Location: SoulClipse
Date: 27/03/2006
The grand opening was scheduled for 5pm on the main stage. We went back to our tent around 4.45 to get some warmer clothes and just as we were about to leave, the rain started.
Big, fat rain.
Then thunder, lightning, wind.
And hail.
The storm got closer and Erin and I gave up on any hope of leaving the tent. We commisserated with biscuits and huddled on my sleeping mat. We decided that nobody else would be at the main opening either, and as it turned out, every spare bit of shelter was crowded with people and they were using inflatable rafts to negotiate the flooded "streets" of the market place (the sheds of the sheep farm we took over for the week).

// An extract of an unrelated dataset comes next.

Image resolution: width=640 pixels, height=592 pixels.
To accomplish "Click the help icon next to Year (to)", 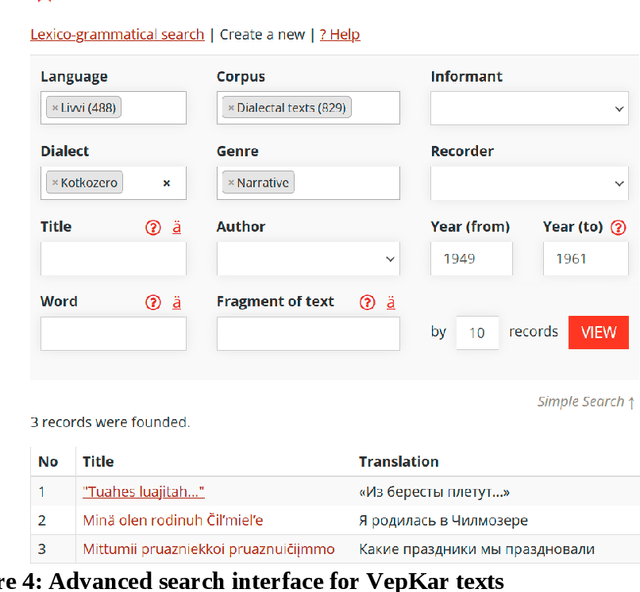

Eventually the storm abated, and, encouraged by some water seepage into the tent, we ventured out to sit under the tarp outside (rain always sounds worse from inside than it is). We heard through the grapevine that the main stage had collapsed under the stress of the storm. Not believing the news, we took a wander to have a gander. True enough, the main dancefloor (or field) was completely flooded, and the stage lay in ruin. They had, without any foresight (or engineering consultation), built the stage with a flat roof, and the pressure of the water had compressed it, twisting the struts and turning the stage totally in on itself. When we arrived, speaker stacks rested in the huge mud puddles and people stood around taking photos for insurance purposes.
I was talking to an ex-volunteer (who quit due to mistreatment by the organisers), and she suggested that if you try to make money from nature, she will strike back ... I tend to agree with her!